*** Opening Supplied material ***

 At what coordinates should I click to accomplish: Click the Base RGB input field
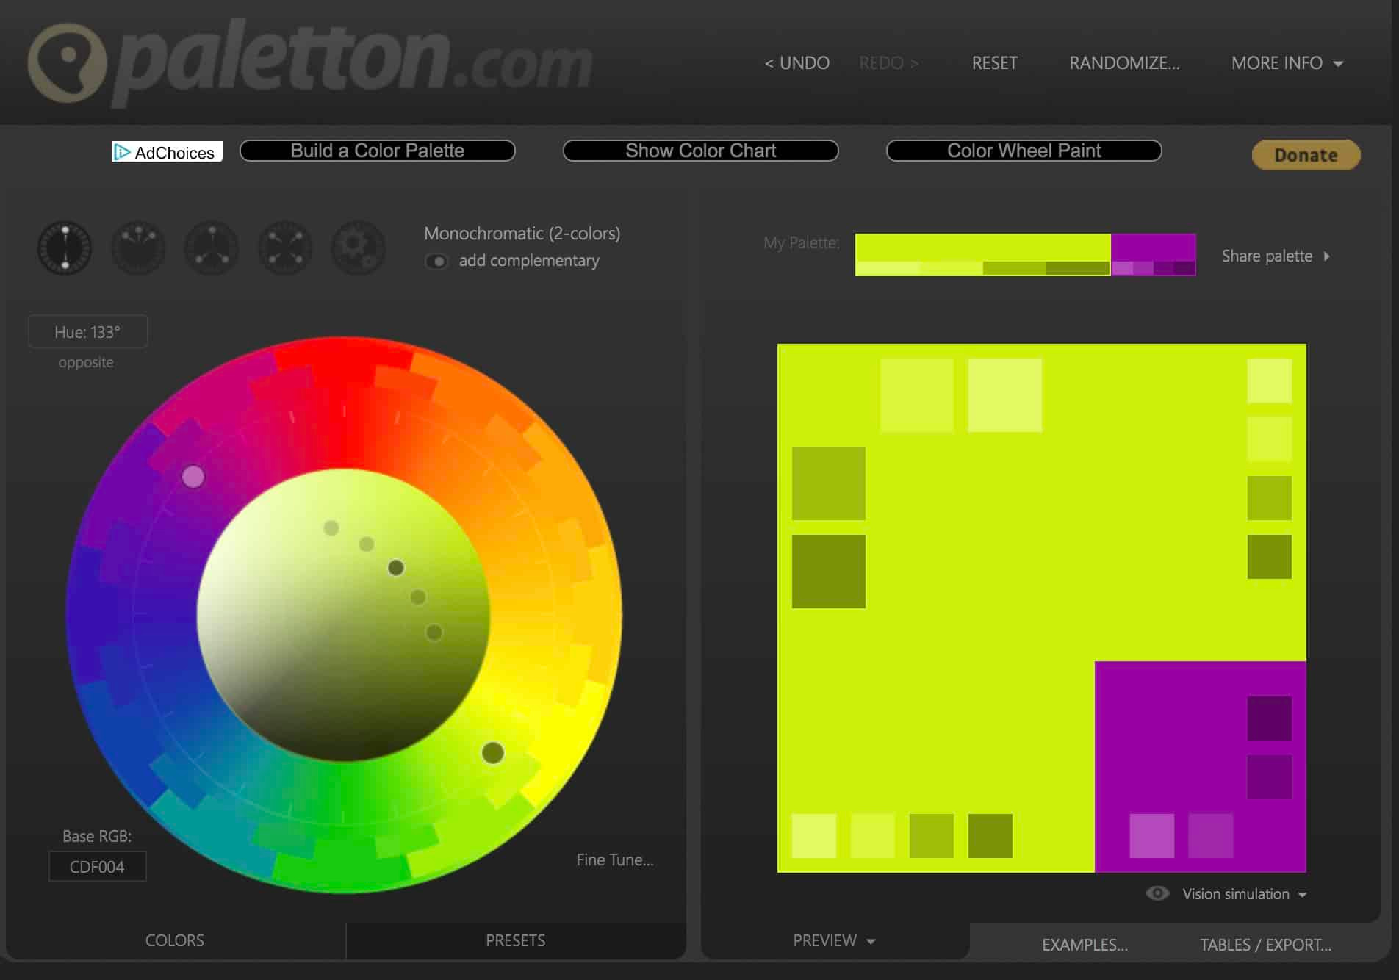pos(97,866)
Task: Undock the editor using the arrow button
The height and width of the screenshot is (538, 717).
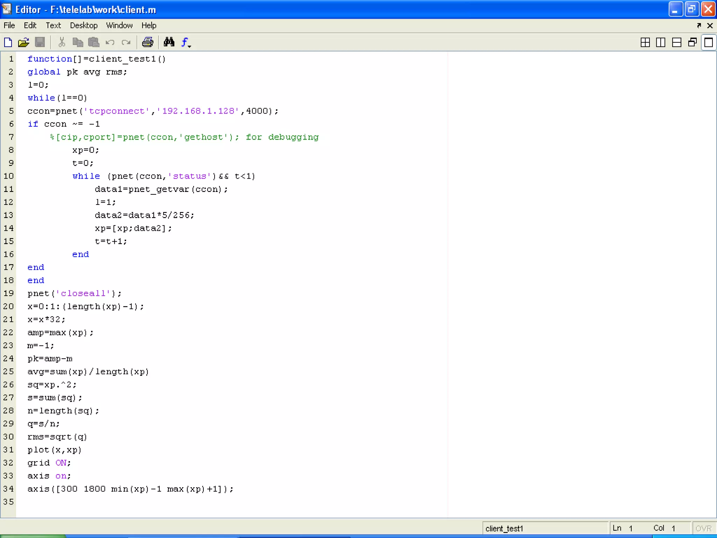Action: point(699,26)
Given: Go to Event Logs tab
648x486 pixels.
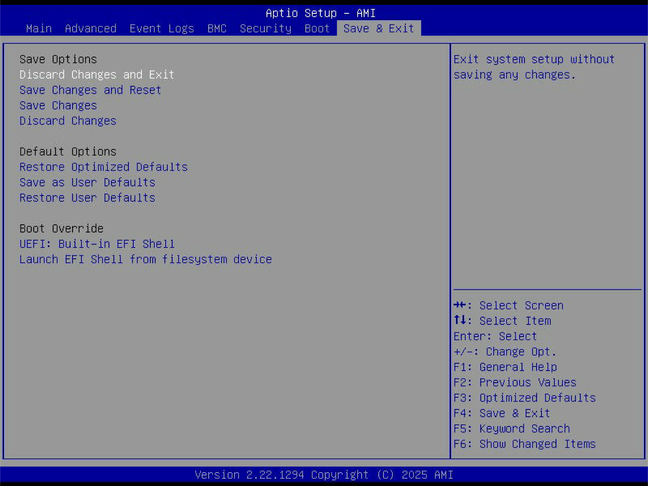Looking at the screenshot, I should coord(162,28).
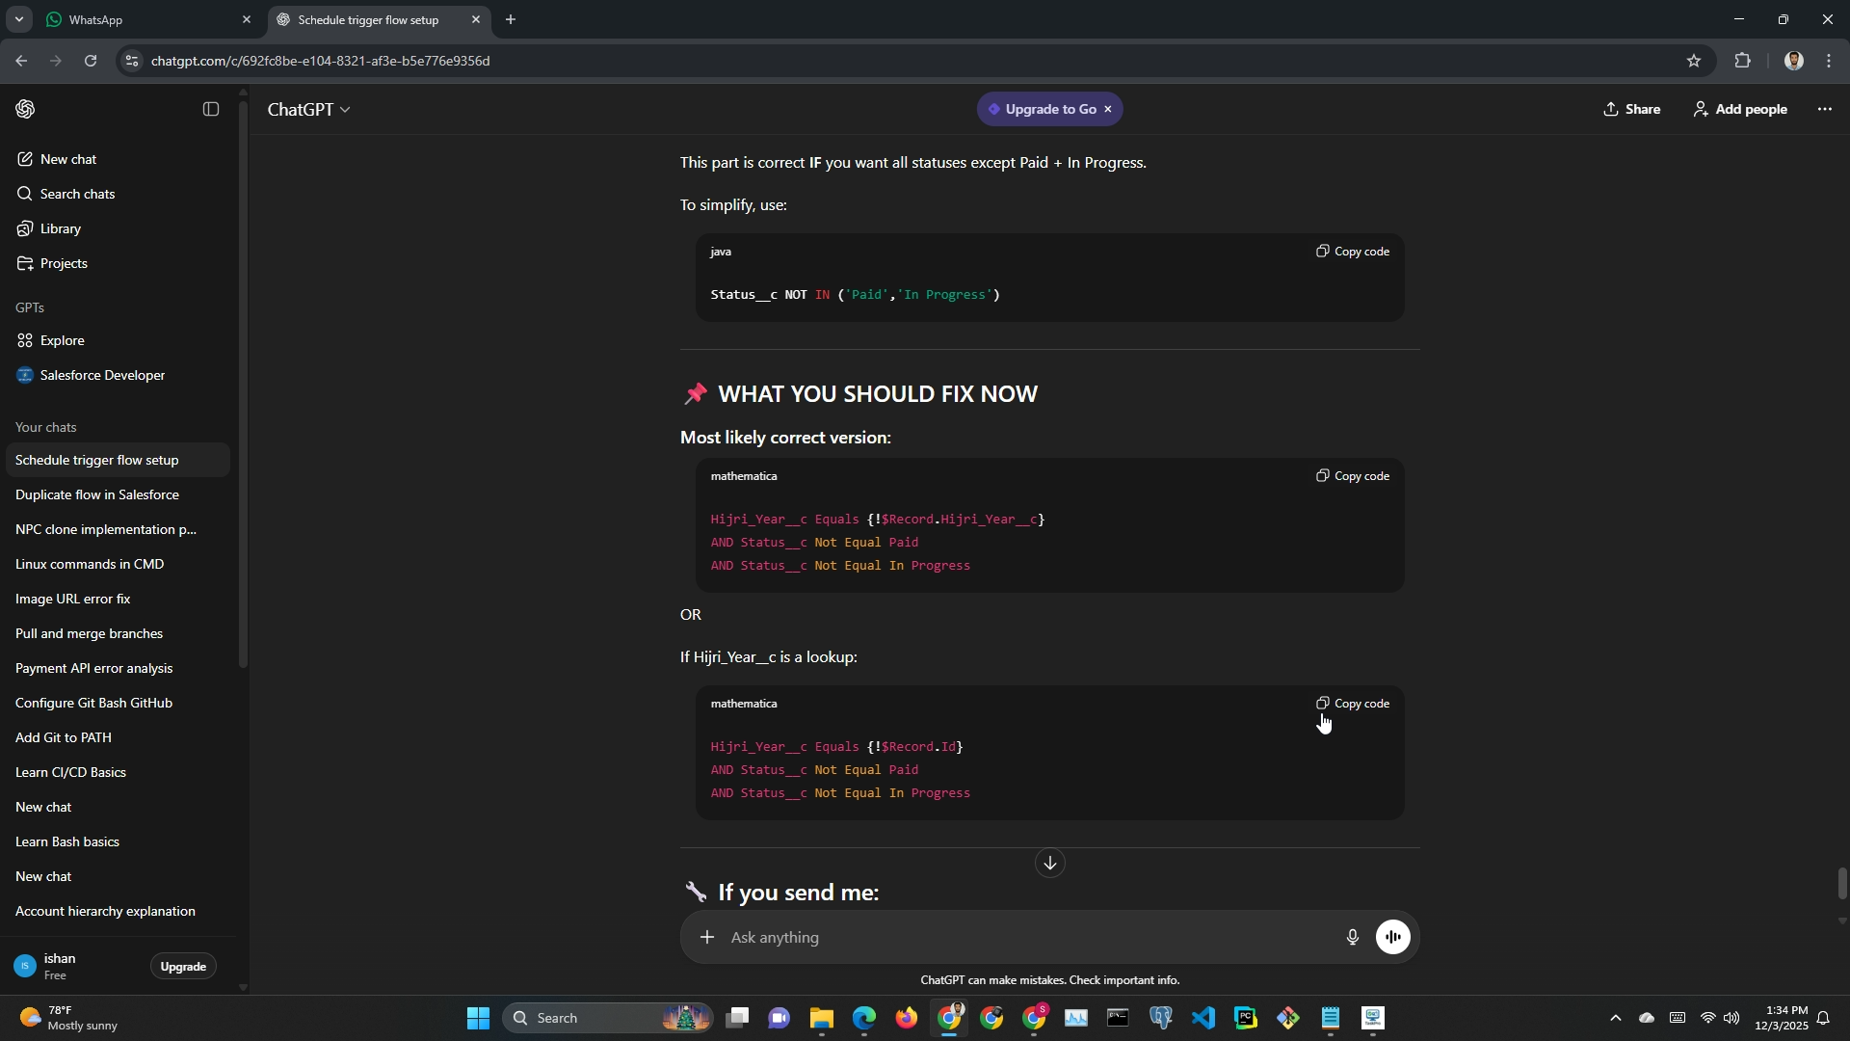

*** Closing Supplied material ***

* Your instructions
Take the preceding listing and transcribe it exactly, skipping the pictures.

* Solution
 At what coordinates should I click to accomplish: Click the Base RGB input field
pos(97,866)
Task: Undock the editor using the arrow button
The height and width of the screenshot is (538, 717).
Action: point(699,26)
Given: Go to Event Logs tab
648x486 pixels.
Looking at the screenshot, I should coord(162,28).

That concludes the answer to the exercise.